Your goal => Output only the lines below that start at the line containing "Where should I click to: Click the Select" and end at the line containing "1600x695 pixels.", with both ends kept.

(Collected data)

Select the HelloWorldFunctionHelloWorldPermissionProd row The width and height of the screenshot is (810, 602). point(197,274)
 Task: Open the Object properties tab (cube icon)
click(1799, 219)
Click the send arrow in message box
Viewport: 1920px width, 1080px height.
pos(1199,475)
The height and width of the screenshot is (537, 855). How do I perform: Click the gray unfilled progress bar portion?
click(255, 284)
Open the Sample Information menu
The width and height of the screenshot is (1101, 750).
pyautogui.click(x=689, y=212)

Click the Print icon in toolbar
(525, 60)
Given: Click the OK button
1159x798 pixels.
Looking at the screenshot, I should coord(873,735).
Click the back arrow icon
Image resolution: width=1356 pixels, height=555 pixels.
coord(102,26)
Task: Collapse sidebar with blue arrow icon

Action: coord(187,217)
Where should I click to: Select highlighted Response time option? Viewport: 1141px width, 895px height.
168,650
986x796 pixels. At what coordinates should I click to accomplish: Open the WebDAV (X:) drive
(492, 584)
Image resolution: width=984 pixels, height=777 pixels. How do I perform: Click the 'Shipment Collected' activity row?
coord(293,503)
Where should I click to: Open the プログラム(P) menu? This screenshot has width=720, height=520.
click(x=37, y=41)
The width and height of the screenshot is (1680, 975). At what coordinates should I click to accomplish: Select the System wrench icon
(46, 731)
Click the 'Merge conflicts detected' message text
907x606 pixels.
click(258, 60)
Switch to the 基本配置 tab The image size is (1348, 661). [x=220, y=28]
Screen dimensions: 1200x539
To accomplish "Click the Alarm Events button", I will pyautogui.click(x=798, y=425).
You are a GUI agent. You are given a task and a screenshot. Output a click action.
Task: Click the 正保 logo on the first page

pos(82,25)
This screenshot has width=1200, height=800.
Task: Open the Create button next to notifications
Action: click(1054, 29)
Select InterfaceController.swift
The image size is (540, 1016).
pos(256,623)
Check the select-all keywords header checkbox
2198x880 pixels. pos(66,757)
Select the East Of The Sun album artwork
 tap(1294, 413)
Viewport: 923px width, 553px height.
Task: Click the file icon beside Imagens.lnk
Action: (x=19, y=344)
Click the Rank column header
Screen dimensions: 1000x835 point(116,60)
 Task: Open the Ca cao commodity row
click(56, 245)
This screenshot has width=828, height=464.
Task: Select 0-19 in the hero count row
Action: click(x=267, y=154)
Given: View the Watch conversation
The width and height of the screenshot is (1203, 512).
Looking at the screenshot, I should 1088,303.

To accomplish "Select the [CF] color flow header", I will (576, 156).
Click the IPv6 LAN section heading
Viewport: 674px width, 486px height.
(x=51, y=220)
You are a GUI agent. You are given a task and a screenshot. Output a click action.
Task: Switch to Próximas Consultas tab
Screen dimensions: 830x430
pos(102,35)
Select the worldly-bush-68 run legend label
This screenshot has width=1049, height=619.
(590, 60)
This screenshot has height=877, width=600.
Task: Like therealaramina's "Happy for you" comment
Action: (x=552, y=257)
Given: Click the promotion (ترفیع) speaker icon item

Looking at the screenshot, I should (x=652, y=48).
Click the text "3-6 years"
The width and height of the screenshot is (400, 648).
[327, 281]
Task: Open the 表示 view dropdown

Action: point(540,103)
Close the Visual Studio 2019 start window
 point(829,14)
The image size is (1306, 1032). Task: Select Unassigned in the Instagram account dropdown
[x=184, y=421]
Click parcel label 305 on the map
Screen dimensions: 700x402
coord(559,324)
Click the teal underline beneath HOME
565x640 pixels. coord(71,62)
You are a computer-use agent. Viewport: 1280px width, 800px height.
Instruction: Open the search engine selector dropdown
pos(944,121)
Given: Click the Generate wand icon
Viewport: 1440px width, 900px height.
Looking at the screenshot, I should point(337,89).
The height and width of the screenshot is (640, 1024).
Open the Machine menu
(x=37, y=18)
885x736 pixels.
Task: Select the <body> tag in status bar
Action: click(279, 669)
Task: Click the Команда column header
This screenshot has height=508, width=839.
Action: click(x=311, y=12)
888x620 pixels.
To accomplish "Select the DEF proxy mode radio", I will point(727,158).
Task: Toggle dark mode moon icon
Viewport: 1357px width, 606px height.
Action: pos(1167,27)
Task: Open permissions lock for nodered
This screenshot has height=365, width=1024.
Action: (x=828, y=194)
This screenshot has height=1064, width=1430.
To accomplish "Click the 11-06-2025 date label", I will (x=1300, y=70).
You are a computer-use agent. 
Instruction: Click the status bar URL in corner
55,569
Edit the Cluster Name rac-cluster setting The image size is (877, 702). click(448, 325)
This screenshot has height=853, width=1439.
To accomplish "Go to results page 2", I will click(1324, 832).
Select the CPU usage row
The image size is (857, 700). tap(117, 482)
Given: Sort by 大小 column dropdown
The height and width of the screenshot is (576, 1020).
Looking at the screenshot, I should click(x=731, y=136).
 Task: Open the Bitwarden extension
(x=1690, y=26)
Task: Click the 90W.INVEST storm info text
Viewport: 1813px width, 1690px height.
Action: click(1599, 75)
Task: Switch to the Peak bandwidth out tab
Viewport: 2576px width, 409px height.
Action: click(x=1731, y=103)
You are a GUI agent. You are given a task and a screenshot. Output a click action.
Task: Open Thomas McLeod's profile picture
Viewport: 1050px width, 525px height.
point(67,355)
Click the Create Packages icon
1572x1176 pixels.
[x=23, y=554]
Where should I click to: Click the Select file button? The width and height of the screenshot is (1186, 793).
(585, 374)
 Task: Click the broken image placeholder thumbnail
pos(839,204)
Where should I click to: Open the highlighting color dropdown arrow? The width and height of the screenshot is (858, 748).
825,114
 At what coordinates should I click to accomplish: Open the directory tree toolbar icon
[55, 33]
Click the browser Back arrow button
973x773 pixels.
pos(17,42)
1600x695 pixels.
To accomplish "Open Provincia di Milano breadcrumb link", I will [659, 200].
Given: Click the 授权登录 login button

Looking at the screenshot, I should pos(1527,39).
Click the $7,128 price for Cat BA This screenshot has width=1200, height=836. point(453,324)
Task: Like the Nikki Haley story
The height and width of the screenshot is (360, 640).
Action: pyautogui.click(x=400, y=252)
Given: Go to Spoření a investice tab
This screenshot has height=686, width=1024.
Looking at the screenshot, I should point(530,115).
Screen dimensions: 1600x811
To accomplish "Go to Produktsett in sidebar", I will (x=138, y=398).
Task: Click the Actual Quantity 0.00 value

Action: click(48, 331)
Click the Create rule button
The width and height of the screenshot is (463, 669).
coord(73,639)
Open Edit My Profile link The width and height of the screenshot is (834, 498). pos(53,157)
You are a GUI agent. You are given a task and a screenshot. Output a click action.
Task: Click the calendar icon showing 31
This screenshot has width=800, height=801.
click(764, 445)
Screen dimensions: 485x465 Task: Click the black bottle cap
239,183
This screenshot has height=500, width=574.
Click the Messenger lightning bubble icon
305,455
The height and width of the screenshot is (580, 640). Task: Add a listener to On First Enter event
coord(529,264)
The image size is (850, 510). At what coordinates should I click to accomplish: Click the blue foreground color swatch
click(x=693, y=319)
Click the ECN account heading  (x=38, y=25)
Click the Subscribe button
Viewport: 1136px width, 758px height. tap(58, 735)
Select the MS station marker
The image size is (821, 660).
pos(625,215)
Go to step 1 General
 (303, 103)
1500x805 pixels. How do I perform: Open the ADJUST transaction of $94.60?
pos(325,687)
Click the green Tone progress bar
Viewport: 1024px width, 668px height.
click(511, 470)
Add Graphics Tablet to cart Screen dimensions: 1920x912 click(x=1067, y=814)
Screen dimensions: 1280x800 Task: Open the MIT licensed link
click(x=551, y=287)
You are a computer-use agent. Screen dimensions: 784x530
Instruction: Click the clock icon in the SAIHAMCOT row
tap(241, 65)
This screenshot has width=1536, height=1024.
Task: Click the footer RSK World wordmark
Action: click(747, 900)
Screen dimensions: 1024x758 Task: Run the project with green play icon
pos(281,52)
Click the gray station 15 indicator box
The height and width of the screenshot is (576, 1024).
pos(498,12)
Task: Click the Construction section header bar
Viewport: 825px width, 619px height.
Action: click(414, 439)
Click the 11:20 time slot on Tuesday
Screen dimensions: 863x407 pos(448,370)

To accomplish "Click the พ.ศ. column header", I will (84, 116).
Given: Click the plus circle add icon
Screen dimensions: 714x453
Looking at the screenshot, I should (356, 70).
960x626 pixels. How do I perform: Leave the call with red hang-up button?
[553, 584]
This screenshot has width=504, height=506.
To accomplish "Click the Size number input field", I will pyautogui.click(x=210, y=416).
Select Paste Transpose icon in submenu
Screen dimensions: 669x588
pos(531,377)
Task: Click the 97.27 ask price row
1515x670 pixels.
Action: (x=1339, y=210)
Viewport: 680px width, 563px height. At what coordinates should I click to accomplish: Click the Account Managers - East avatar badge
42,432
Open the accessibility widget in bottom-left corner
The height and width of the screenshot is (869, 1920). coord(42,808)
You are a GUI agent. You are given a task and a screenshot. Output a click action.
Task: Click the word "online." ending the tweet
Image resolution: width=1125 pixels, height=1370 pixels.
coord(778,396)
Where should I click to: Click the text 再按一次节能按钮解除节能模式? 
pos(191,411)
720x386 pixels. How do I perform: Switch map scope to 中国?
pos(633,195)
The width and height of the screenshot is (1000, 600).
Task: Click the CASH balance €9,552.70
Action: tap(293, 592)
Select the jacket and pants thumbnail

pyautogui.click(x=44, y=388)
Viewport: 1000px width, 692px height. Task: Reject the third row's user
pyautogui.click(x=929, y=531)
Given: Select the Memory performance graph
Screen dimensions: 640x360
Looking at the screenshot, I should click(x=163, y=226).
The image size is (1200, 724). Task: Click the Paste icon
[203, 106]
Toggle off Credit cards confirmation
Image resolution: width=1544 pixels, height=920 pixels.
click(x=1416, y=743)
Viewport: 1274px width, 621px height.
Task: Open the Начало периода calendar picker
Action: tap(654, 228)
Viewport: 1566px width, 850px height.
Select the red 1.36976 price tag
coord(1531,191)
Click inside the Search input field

Output of the exercise =>
Where should I click to: Click the Select file button? The width and height of the screenshot is (1186, 793).
(585, 374)
 Task: Click the broken image placeholder thumbnail
pos(839,204)
Where should I click to: Open the highlighting color dropdown arrow? The width and height of the screenshot is (858, 748).
825,114
 At what coordinates should I click to accomplish: Open the directory tree toolbar icon
[55, 33]
Click the browser Back arrow button
973x773 pixels.
pos(17,42)
1600x695 pixels.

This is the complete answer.